3.8% London price drop a window of opportunity for investors

The latest house price data published this week by the Office for National Statistics didn’t make great reading for Londoners — or at least anyone within the M25 planning to sell.

April 17, 2019

The latest house price data published this week by the Office for National Statistics didn’t make great reading for Londoners — or at least anyone within the M25 planning to sell.

Prices are down 3.8% in London over the past 12 months, as the capital pays the price for its exuberant growth of yesteryear and suffers disproportionately from being in the Brexit firing line.

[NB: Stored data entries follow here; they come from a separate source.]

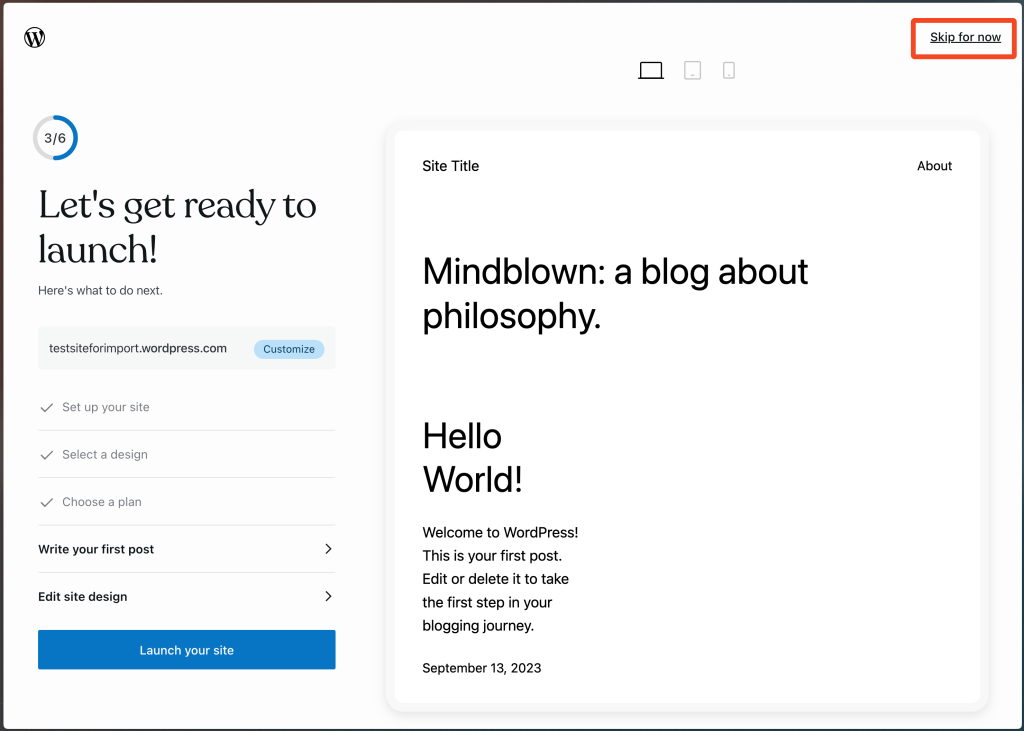The height and width of the screenshot is (731, 1024).
Task: Click checkmark beside Choose a plan
Action: click(x=46, y=502)
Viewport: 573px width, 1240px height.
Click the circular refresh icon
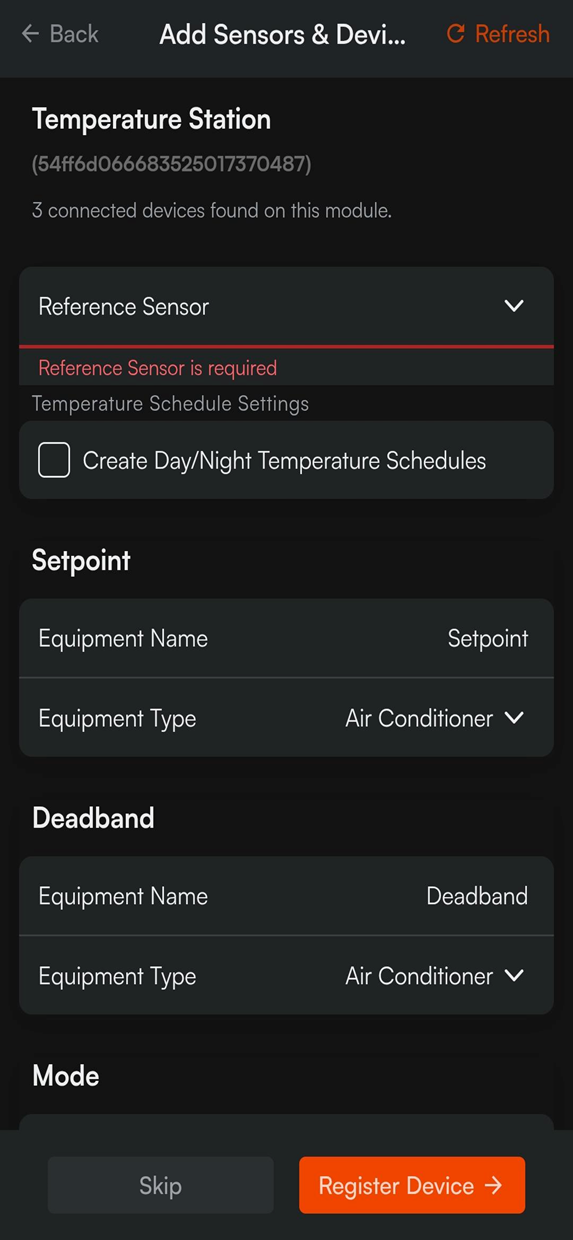pos(455,34)
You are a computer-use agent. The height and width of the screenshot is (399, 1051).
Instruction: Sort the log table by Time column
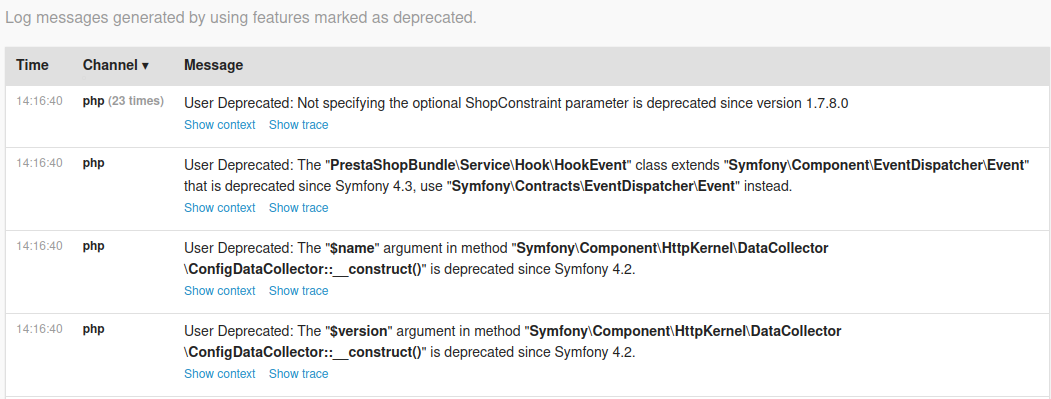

At 0.6%, annual house price growth across the UK as a whole is at least in the black, but it, too, is at its lowest level since 2012. What’s crystal clear is that London and the South East are acting as a deadweight around the property market’s neck.

But while prospective sellers in London will be disheartened by the increasingly sharp house price slide, buyers and investors are very much on the front foot. 

Now London is by no means cheap, and there will never be a firesale given the historical house price growth it has accrued, but professional investors in the capital are highly active given the discounts available.

In fact, I’m not exaggerating when I say that investors in the capital have a spring in their step that we haven’t seen for some time.

What property investors are banking on, and few would be against this, is that London will at some point get its mojo back, if not in the short term then almost certainly the medium- to long-term. Supply in London is simply too weak and demand too strong for it not to.

The key is to have the confidence to buy now and the financial strength to ride out the inevitable short-term volatility the capital will face, all the more so if we do leave the EU on no deal terms.

All in all, while the capital is down, it is by no means out.